One reason he asked the volunteers to get more involved is that this region has become known – primarily through a segment of “60 Minutes” that was broadcast in 2011 – for families so badly hurt by the recession, they’ve been forced to live in local hotel and motel rooms because they could no longer afford a house or apartment. That issue prompted Brannigan to expand Green Bag’s mission, to feed hungry children in Osceola and Polk counties, by adopting local schools like Westside K-8 Elementary School in Four Corners and Loughman Oaks Elementary in Davenport. Green Bag holds fund-raisers to help stock the cafeterias in these schools with extra food, and they also provide backpacks filled with food that the needy students can take home on weekends. As Brannigan noted, some students get virtually all of their meals from their local school.
Last September, the Osceola County School District reassigned 100 children from Westside Elementary to Celebration K- 8, “all of whom live in the extended stay motels,” Brannigan said. “Westside K-8 had too many homeless kids, so they were transferred.”
The term “homeless,” in the view of the state and local school districts, means families without a permanent address. They also referred to officially as “Families in transition.”
That’s when Brannigan reached out to volunteers in Celebration to help feed students at their school.
“The new non-profit has provided all the food needed to these kids, and they have been very successful in raising awareness and money in Celebration,” he said.
Green Bag Project is based at 1503 Legends Drive in ChampionsGate. It started modestly with volunteers dropping off green shopping bags in local neighborhoods, with notes attached asking people to put any spare food they could offer inside it. The bags were collected, and the food was given to local food pantries.
The effort began to grow, and started a Web site with a Paypal account that people could donate to, by logging on to
In the past year, Green Bag Project has grown considerably, helped by the fact that a rising number of business organizations and civic groups have signed on to assist Brannigan. The Central Florida Vacation Rental Managers Association, a trade group representing the fast-growing number of vacation homes in Osceola and Polk counties, adopted Green Bag Project as its charitable cause for 2011, urging members to support the non-profit program at each of its monthly meetings.
The Davenport-Four Corners Kiwanis Club has also held fund-raisers in support of Green Bag Project, which helped Brannigan open four summer feeding locations on U.S. 192 in the summer of 2011, as special locations where kids could stop by to get a free lunch while school was out.
The non-profit’s business support continues to increase, Brannigan said. He noted that Dardin Restaurants just awarded the Celebration Cares group a $4,000 grant.
That money is well needed, he said.
“Every Thursday afternoon during the school year, we meet the children arriving on three school buses from Celebration school at the motel drop off location,” Brannigan said. “Some of the parents come out to meet the kids and there are food items given out.”

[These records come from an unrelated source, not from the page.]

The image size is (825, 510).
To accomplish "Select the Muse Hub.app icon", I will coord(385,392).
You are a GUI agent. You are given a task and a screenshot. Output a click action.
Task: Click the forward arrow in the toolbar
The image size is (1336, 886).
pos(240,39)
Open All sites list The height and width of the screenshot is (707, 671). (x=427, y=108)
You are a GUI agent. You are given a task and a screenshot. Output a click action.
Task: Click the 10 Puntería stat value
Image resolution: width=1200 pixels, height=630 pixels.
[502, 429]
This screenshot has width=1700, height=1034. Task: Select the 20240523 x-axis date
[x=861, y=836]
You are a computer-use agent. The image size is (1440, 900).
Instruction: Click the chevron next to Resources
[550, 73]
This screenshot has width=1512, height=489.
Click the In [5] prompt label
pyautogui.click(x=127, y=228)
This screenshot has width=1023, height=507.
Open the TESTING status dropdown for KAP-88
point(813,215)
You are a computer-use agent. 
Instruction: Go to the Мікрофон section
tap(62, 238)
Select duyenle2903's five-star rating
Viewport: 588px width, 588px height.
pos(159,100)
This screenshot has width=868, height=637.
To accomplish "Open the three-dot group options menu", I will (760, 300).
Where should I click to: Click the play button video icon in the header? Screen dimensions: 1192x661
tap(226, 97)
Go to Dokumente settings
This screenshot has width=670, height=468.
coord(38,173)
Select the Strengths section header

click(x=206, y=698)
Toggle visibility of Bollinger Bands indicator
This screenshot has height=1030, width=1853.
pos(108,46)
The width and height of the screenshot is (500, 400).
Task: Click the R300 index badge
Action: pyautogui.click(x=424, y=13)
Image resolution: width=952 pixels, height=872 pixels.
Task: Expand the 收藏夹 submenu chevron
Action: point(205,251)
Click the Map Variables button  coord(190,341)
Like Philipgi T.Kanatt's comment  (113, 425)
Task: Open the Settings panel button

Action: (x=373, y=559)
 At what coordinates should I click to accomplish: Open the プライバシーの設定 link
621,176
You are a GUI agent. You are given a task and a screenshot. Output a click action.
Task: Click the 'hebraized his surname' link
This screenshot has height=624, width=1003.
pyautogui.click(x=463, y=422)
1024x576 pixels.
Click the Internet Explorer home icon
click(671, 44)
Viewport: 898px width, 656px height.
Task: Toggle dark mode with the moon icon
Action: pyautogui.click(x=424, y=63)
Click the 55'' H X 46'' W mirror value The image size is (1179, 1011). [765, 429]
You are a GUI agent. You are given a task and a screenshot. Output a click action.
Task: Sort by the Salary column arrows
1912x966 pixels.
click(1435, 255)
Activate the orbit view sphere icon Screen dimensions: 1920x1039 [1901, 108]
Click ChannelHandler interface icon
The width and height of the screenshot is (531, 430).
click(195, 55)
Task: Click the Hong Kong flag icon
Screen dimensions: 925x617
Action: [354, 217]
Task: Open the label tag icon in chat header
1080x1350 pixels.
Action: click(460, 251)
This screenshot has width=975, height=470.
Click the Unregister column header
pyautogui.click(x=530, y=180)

Brannigan hopes to start a similar splinter group at Solivita in Poinciana, further expanding Green Bag Project’s reach.
“I want to create entities down there, and show them what we do,” he said.
Green Bag also partners with the Second Harvest Food Bank of Central Florida, which has been sending pre-wrapped food packages to Brannigan. Those packages are given to low income students who may be getting fed at school, but don’t get much food at home over the weekends because their parents have very little money.
Green Bag also has a storage unit at Formosa Gardens shopping plaza on U.S. 192 for warehousing food.